- Directed by: Millard Webb
- Written by: Forrest Halsey
- Based on: "Give This Little Girl a Hand" by Fannie Hearst
- Starring: Billie Dove
- Cinematography: John F. Seitz
- Edited by: Harold Young
- Music by: Alois Reiser
- Production company: First National Pictures
- Distributed by: Warner Bros. Pictures
- Release date: December 1, 1929;
- Running time: 68 minutes
- Country: United States
- Language: English

= The Painted Angel =

1929 film

The Painted Angel (also known as The Broadway Hostess) is a 1929 American pre-Code musical film directed by Millard Webb and starring Billie Dove and Edmund Lowe. Adapted for the screen by Forrest Halsey, the film was based on a short story by Fannie Hurst titled "Give This Little Girl a Hand," which originally appeared in Hearst's International-Cosmopolitan in 1928. The film is known as La favorita di Broadway in Italy. The tagline used to advertise the film was: Do you want to know the Truth about Night Club Hostesses?

==Plot==
Mamie Hudler, a nightclub entertainer in San Francisco, narrowly escapes death when she refuses the unwanted attentions of Oldfield. Her devoted violinist and manager, Brood, heroically takes a bullet meant for her, injuring his arm and ending his violin career.

Mamie reinvents herself as Rodeo West and moves to New York, where she rises to become the queen of the nightclubs. Brood, now her manager, keeps a close watch on her finances, safeguarding her earnings from her scheming family—her mother Ma Hudler, father Pa Hudler, her brother Jule, and his wife Sippie. Many conflicts erupt over their attempts to spend Rodeo's money recklessly.

After a fierce confrontation with her family, Brood threatens to quit, but Rodeo persuades him to stay by reaffirming their bond. One evening at the club, Oldfield returns, now wealthy from striking oil. Brood instinctively reaches for his gun, but Rodeo stops him. She warms up to Oldfield and even performs for him before they leave together in his luxurious car.

Oldfield later forcefully enters Rodeo's dressing room, but just as Brood prepares to intervene, Oldfield surprises everyone by proposing marriage. Brood quietly exits without being noticed. Rodeo asks for time to consider the proposal and immediately confides in Brood about her sudden good fortune. Brood congratulates her, but Rodeo, frustrated by what she perceives as his coldness, lashes out. Brood then admits he has loved her since the day he saved her life.

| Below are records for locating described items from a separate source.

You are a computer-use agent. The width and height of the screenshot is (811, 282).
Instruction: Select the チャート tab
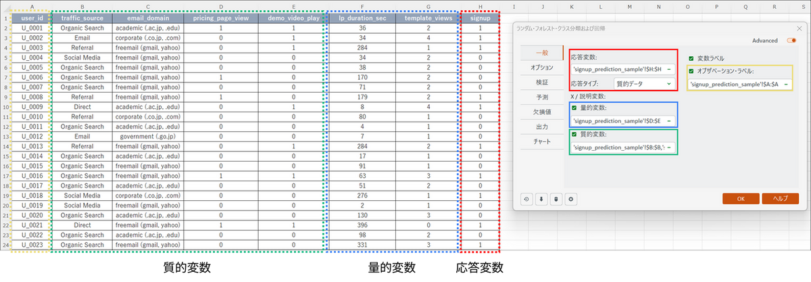(x=542, y=141)
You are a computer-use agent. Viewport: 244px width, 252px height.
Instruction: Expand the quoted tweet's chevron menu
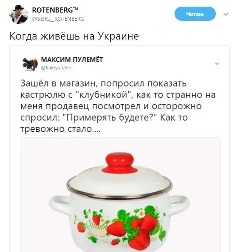click(x=217, y=63)
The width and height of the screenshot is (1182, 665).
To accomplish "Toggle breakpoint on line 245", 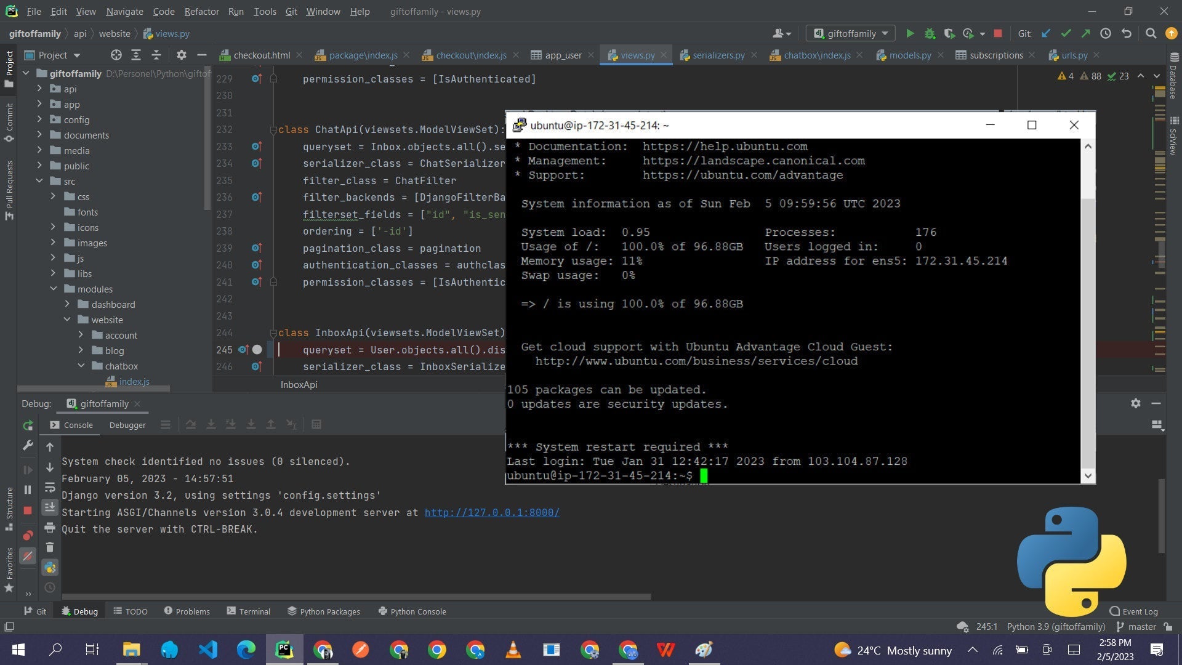I will pos(257,350).
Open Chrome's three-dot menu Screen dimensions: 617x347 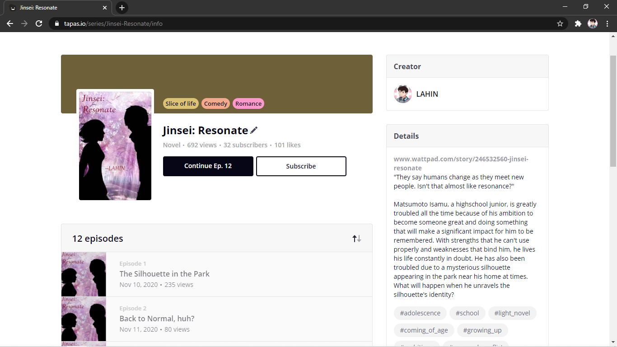click(x=607, y=23)
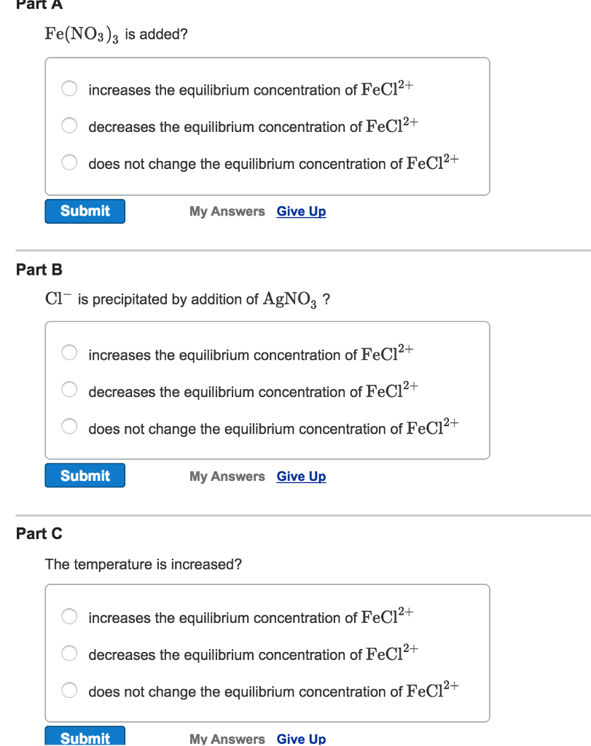Click Give Up for Part A
Screen dimensions: 591x746
pyautogui.click(x=301, y=211)
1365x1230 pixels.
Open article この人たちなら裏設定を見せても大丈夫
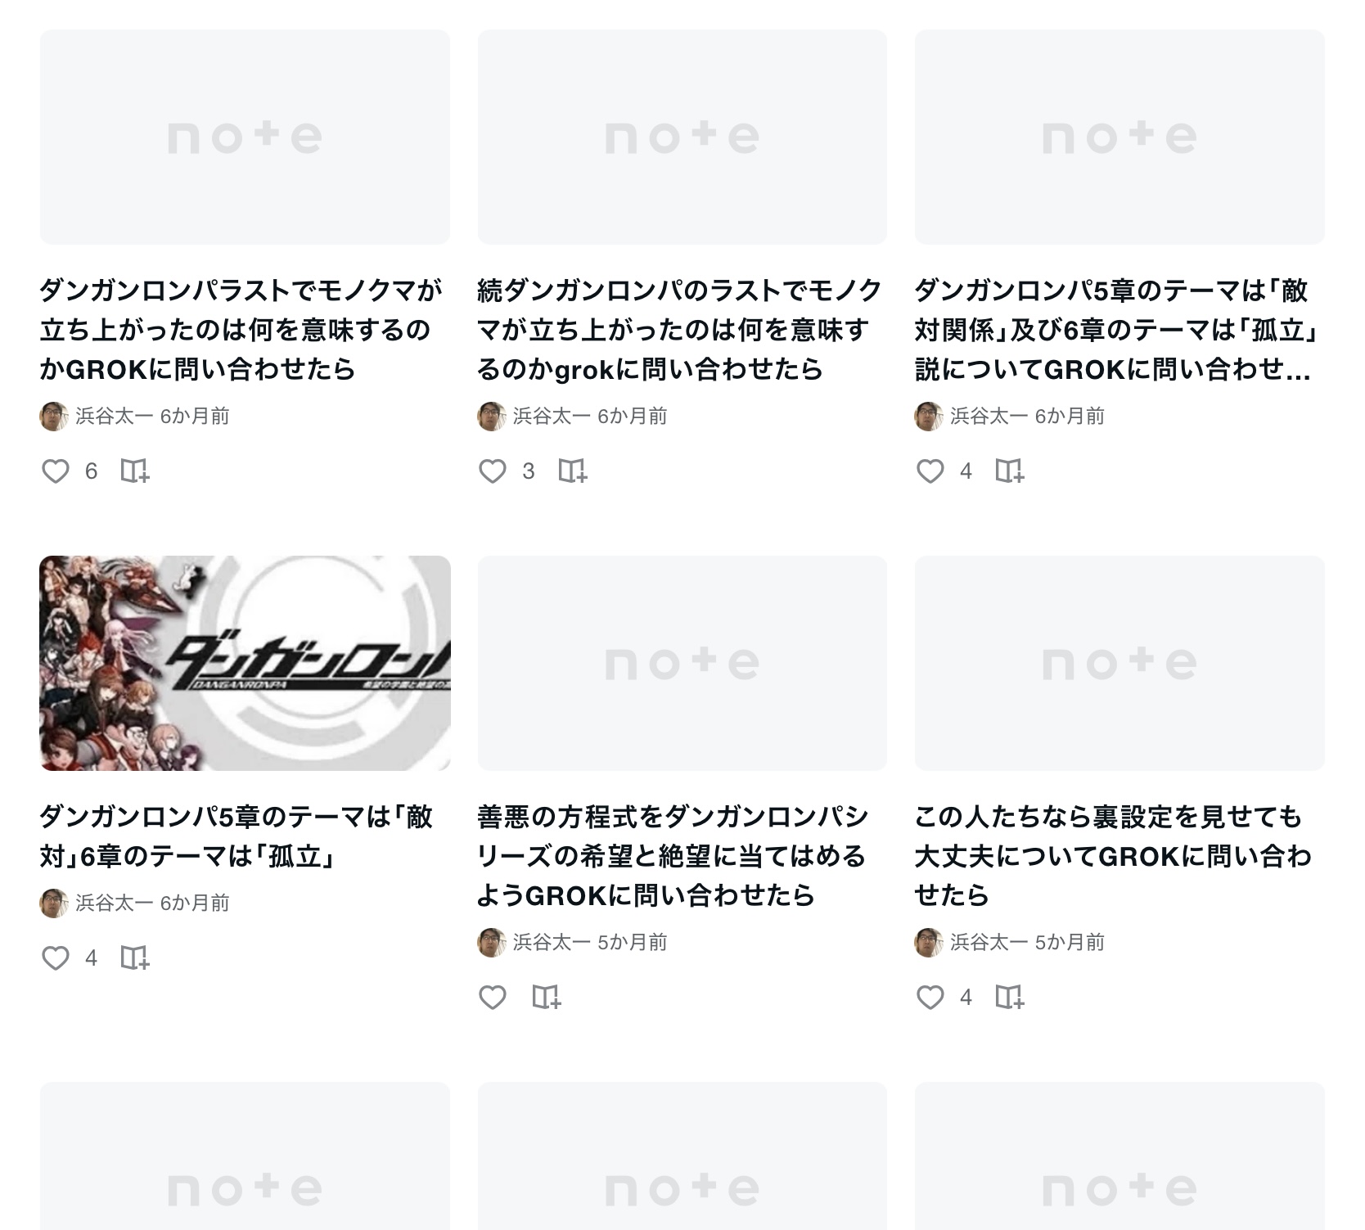click(1113, 856)
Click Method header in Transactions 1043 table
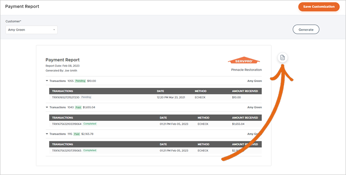Viewport: 346px width, 175px height. (203, 117)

As Brood prepares to leave the café, Rodeo, dressed in a bridal costume for her next number, runs after him and kisses him in front of Oldfield and the assembled guests. She announces that this will be a “real” bridal number. Oldfield graciously congratulates Brood, while Ma Hudler faints. The orchestra strikes up the wedding march as everyone celebrates the couple's union.

==Cast==
- Billie Dove as Mamie Hudler / Rodeo West
- Edmund Lowe as "Brood"
- George MacFarlane as Oldfield
- Cissy Fitzgerald as Ma Hudler
- J. Farrell MacDonald as Pa Hudler
- Norman Selby as Jule
- Nellie Bly Baker as Sippie
- Will Stanton as Joe
- Douglas Gerrard as Sir Harry
- Shep Camp as Mac
- Peter Higgins as Singer
- Red Stanley as Dancer

==Songs==
- Help Yourself To My Love
Music by M.K. Jerome
Lyrics by Herman Ruby
- Bride Without A Groom
Music by M.K. Jerome
Lyrics by Herman Ruby
- Only The Girl
Music by M.K. Jerome
Lyrics by Herman Ruby
- Everybody's Darling
Music by M.K. Jerome
Lyrics by Herman Ruby
- That Thing
Music by M.K. Jerome
Lyrics by Herman Ruby

==Preservation==
The Painted Angel is currently presumed lost. In February of 2021, the film was cited by the National Film Preservation Board on their Lost U.S. Silent Feature Films list. However, the UCLA Film and Television Archive holds seven of the original Vitaphone soundtrack discs for the film. The musical trailer for the film was sung in its entirety by Billie Dove and the other members of the cast.